塾長先生は文中の実際にあった事実とは異なる箇所をいくつか指摘され、それぞれに、「事実に基づきつつ物語をドラマチックに仕立てる彼女の技術が表れている」と仰いました。私はそのご指摘を聞いて、フィクションと事実を繊細に混ぜ合わせ、大切な要素をもれなく伝えようと読者に寄り添う須賀さんの技術に感銘を受けました。

また、どの場面にもクライマックスと着地点があり、緩急のバランスが絶妙だと塾長先生は指摘されました。このお話を聞いて再度物語に目を通してみると、物語がテンポよく進む場面、何の変哲もない温かな場面、激しく心が動かされる急展開などそれぞれの場面が流れるように繋がり構成されていることに気づき、緩急の壮大さを実感しました。

そして段々と、冒頭に感じていた父についての編が少ないという違和感が腑に落ちていきました。それはつまり、父が登場する第1,5,12章の合間に父とは関係のない編を挟み緩急をつけるということ自体が、須賀敦子の人間性や生き方を表現していたのでした。また同様に、彼女が終章になってようやく本来の目的に向き合い父が死ぬまでを描写しようと決意を固めるということ自体も、彼女自身の心情を表現していたのです。

最後に塾長先生は、劇的な出来事における彼女自身の感情や、父の頑固な性格とそれを理解する母や彼女自身の性格ですら冷静かつ客観的に観察し綴っていることを、「孤独を維持させた対象との一定の距離感を生み出している」と説明されました。そして須賀さんのライフスタイルや生い立ち、当時の社会情勢を踏まえて、私たちにこの物語で「貫いているもの」を問いかけました。

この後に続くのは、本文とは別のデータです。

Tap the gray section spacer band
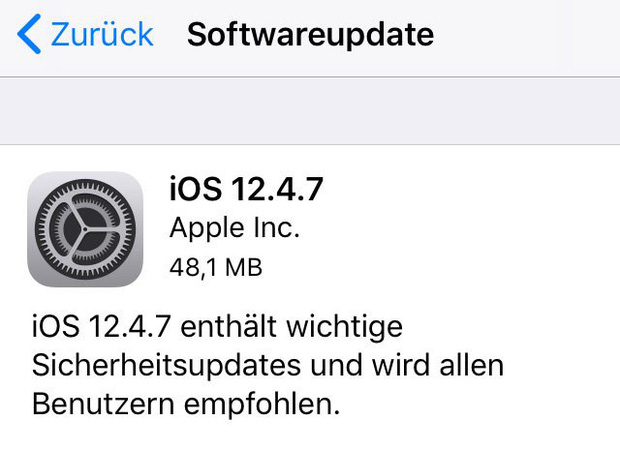The image size is (620, 450). click(x=310, y=111)
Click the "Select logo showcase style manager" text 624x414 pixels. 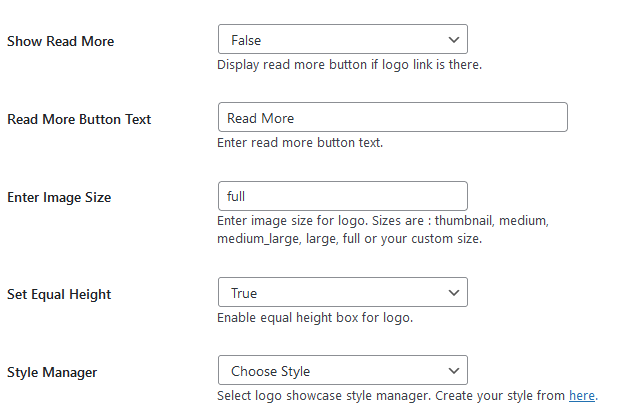click(390, 396)
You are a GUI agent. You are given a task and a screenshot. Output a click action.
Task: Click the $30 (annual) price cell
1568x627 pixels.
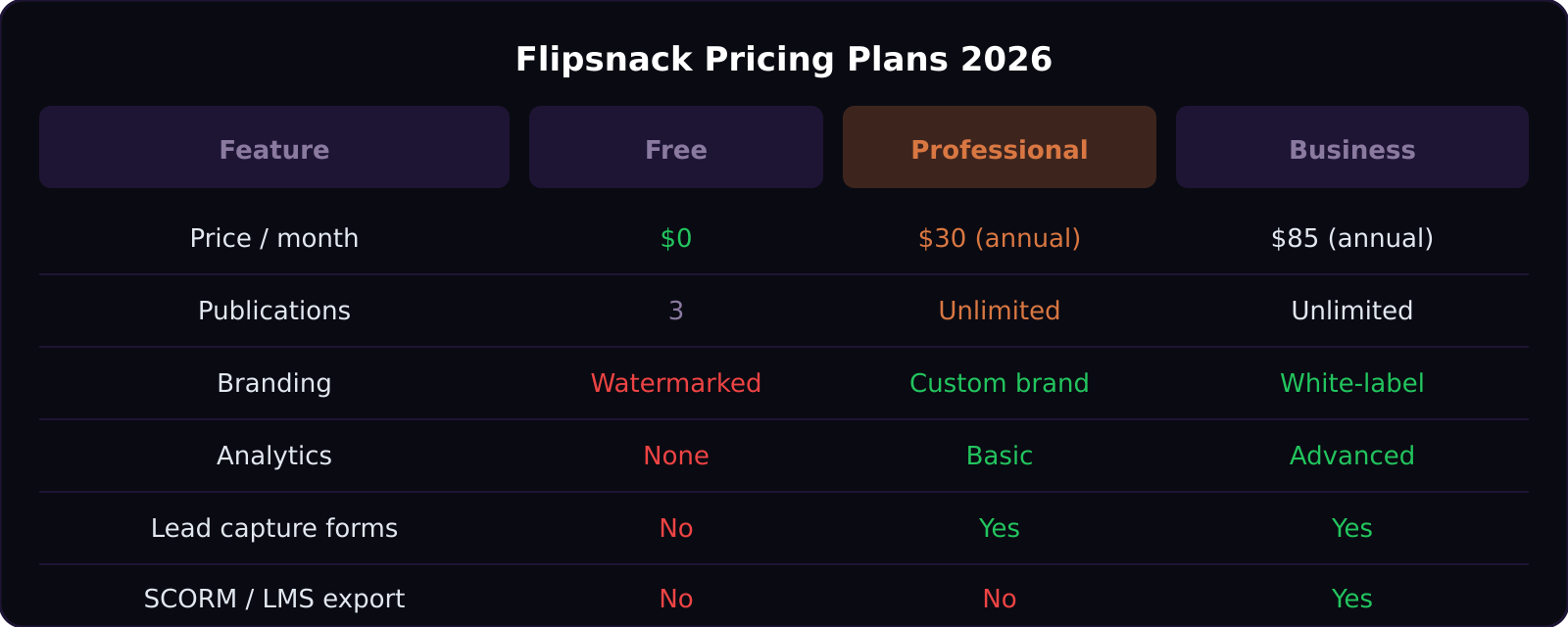coord(1000,238)
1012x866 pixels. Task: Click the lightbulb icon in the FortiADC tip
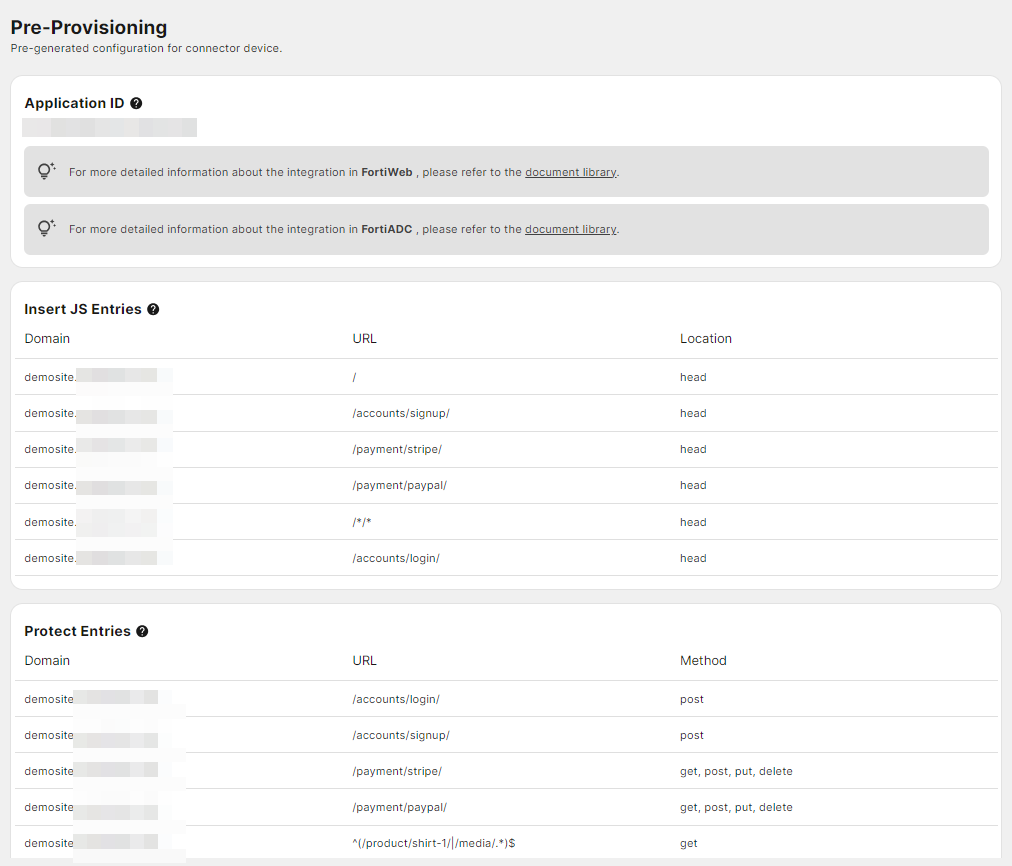point(46,228)
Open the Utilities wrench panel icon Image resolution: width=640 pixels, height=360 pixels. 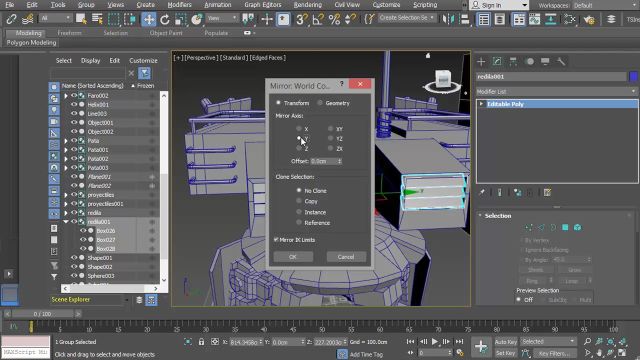click(x=561, y=61)
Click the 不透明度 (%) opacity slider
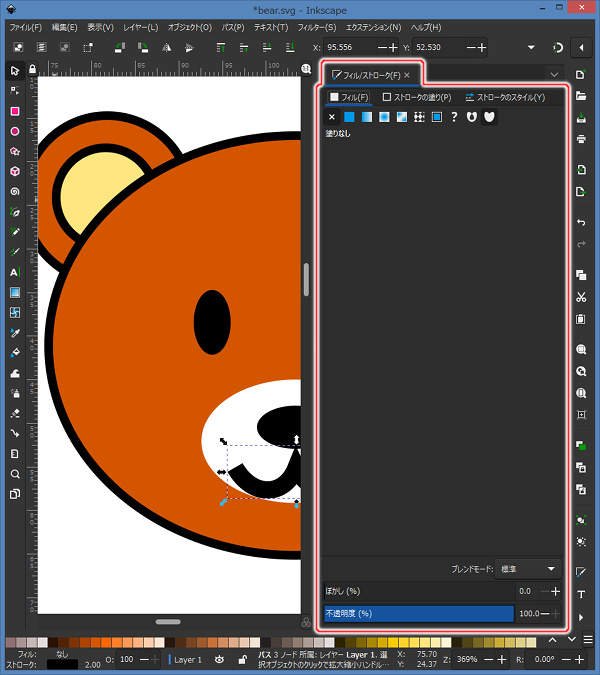The width and height of the screenshot is (600, 675). pos(418,613)
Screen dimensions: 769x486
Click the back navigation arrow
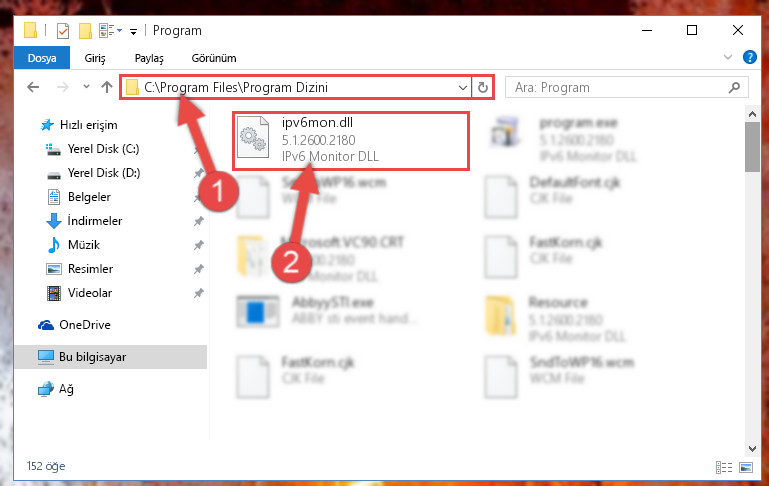pyautogui.click(x=33, y=87)
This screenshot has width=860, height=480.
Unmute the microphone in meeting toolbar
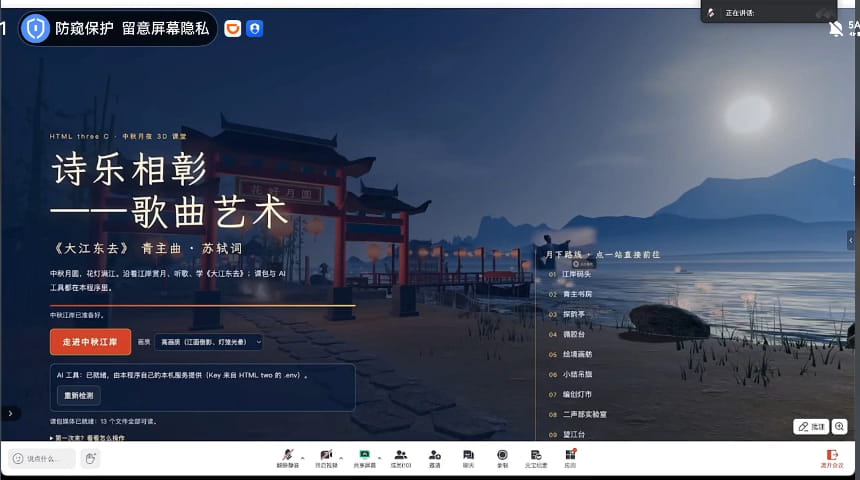pos(287,458)
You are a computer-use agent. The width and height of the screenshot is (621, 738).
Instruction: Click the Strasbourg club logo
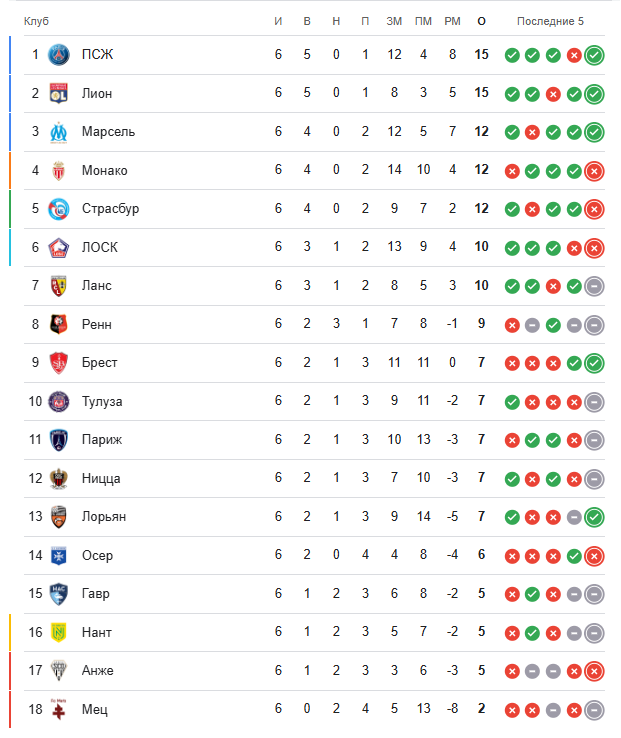[59, 209]
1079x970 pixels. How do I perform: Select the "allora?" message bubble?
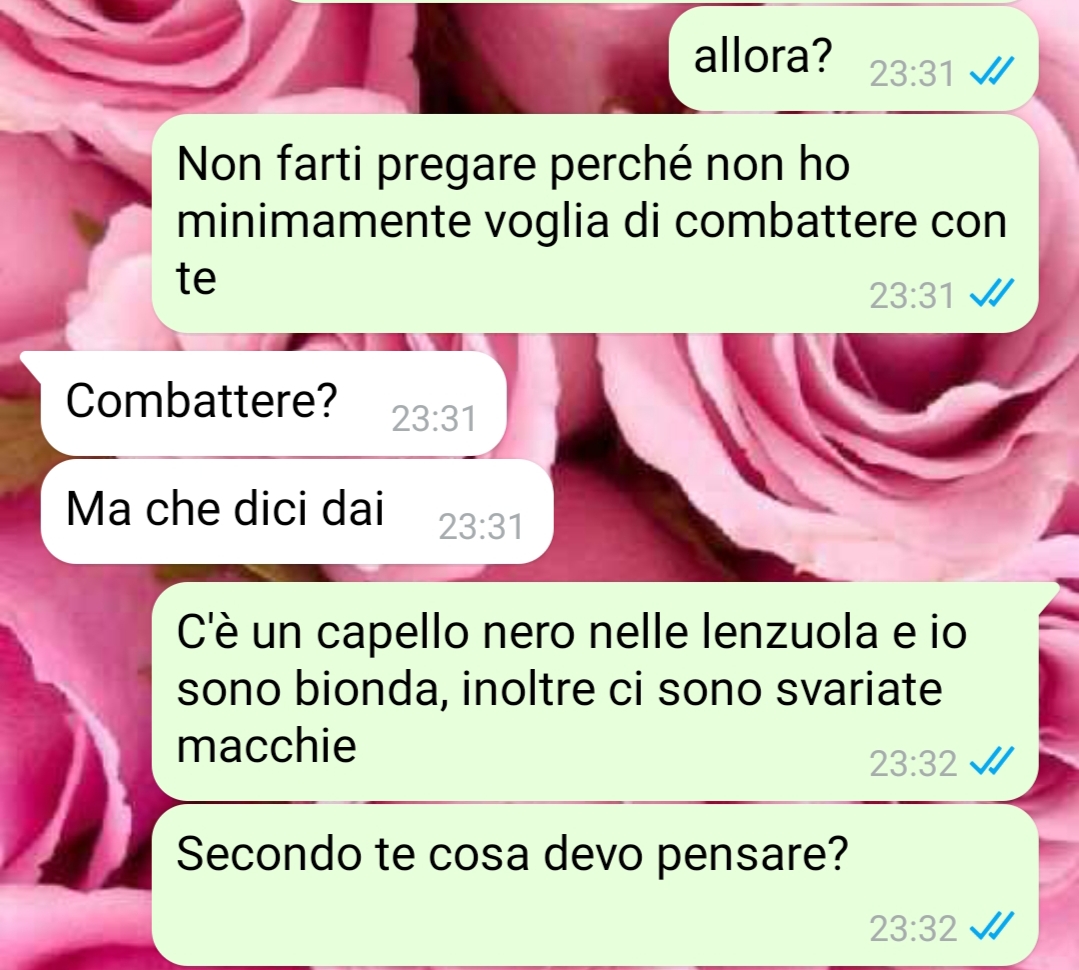(853, 59)
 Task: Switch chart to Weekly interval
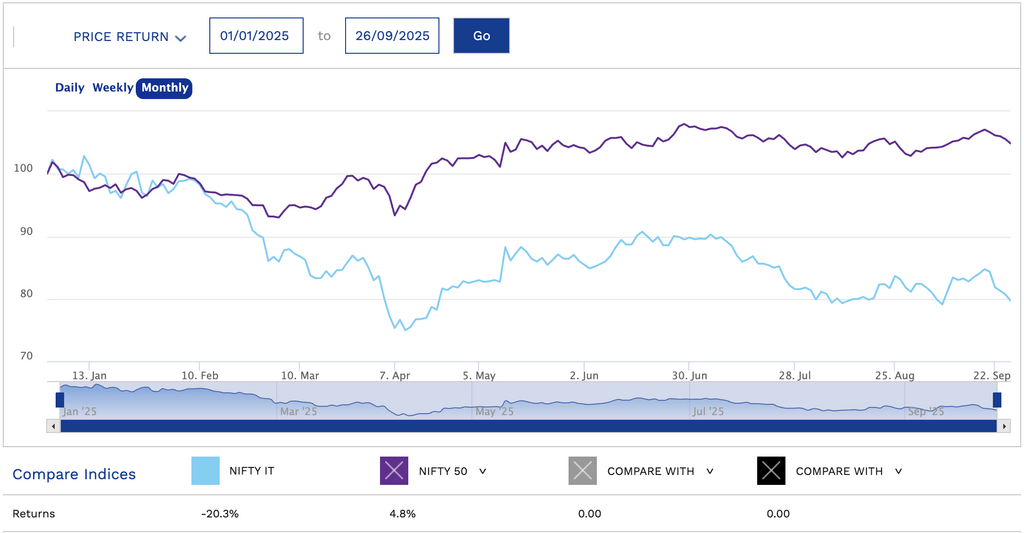point(112,88)
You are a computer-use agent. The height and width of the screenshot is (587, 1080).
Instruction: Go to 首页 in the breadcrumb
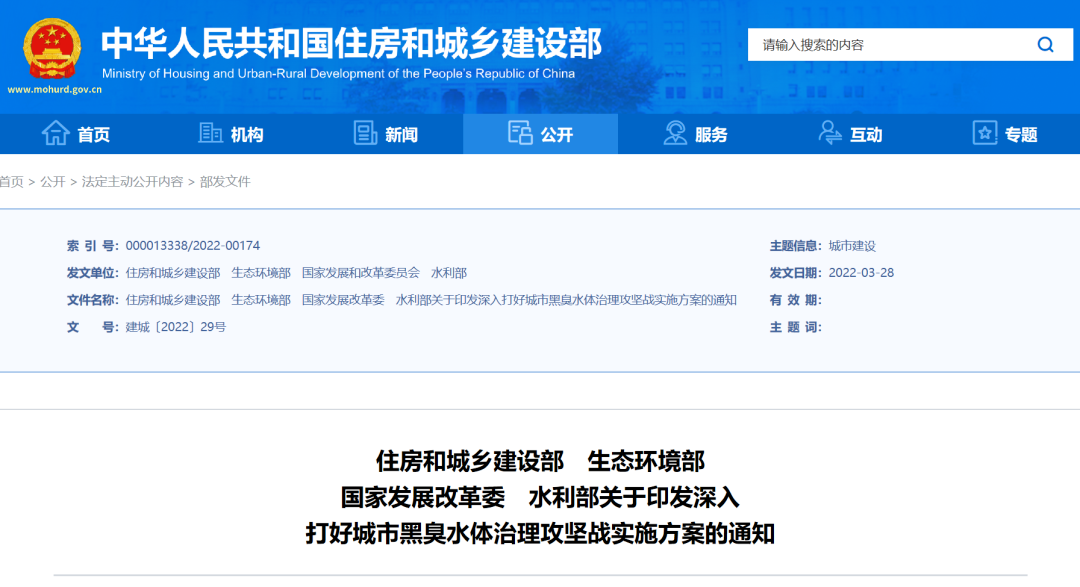11,182
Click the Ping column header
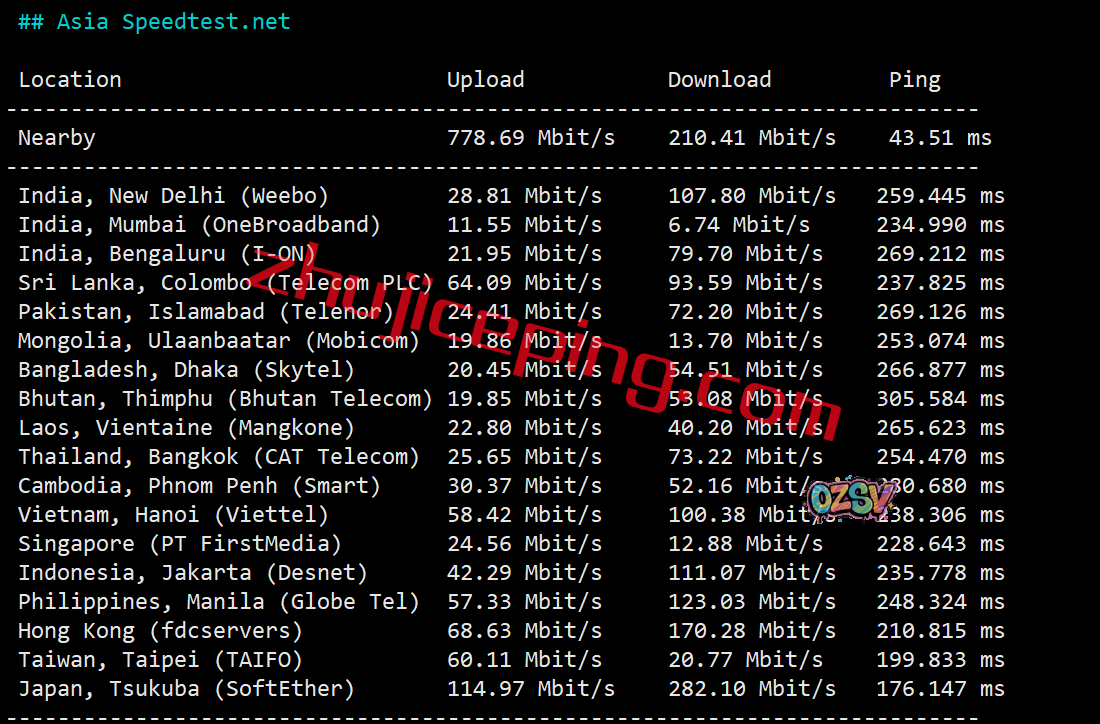Image resolution: width=1100 pixels, height=724 pixels. pos(914,80)
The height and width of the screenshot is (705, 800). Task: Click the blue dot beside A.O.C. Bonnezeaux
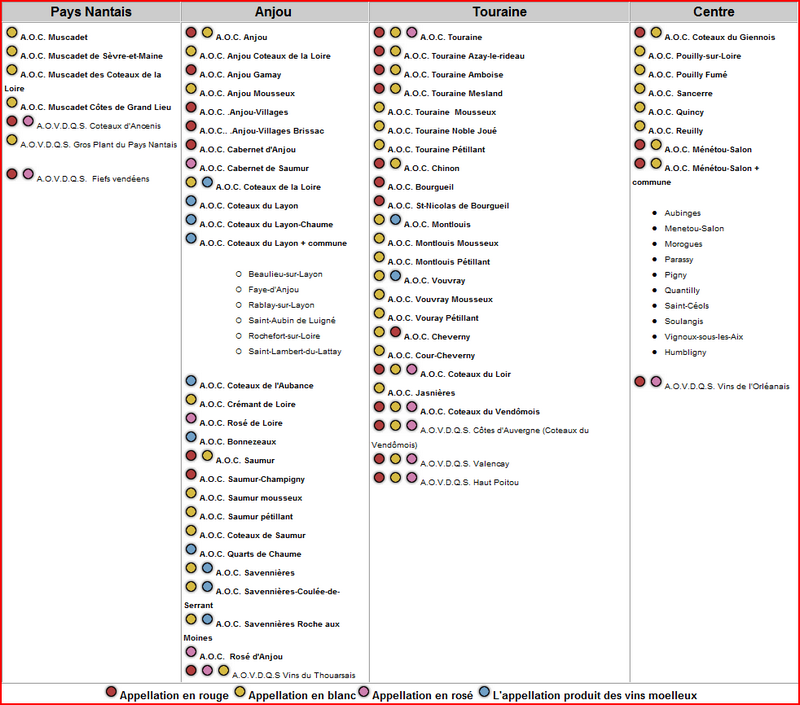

私たちは、自分の全てを誰かに理解されることはないという「孤独」を抱えて生きています。須賀さんは、その孤独の寂しさを隠し家族との関係性を絡ませながら須賀敦子という人物を「理解できる人に理解されればよい」と表現していたのです。なぜなら彼女は、その当時の社会で見られた己の個性や幸福のみを尊重する個人主義に違和感を覚え、その違和感を頼りに自らがすべきことを見出し、真摯に向き合う覚悟を決めたからです。彼女は言葉で自らを表現し、自己だけでなく他者の個性をも尊重する個人主義を社会に訴えるという使命を全うしていました。

須賀さんは自らの人生をやりたいことではなくやるべきことに照らし合わせ、自分をあるべき姿に修正していました。これは人生を懸けた果てしない作業です。しかし塾長先生は、「自分がどこかに到着することが大事なのではなく、自分が何を目指して生きたのかが重要である」と仰いました。

私はこれまで、「自分が社会のために貢献できることは何もないのではないか」という焦りや無力感を感じていました。しかし今回の講演を聞いて、社会に貢献することを全身全霊で目指すということが重要であり、一歩ずつ前進していけば良いと思うようになりました。そしてその一歩が積み重なり、いつか自分を貫くようになるのでないかと思いました。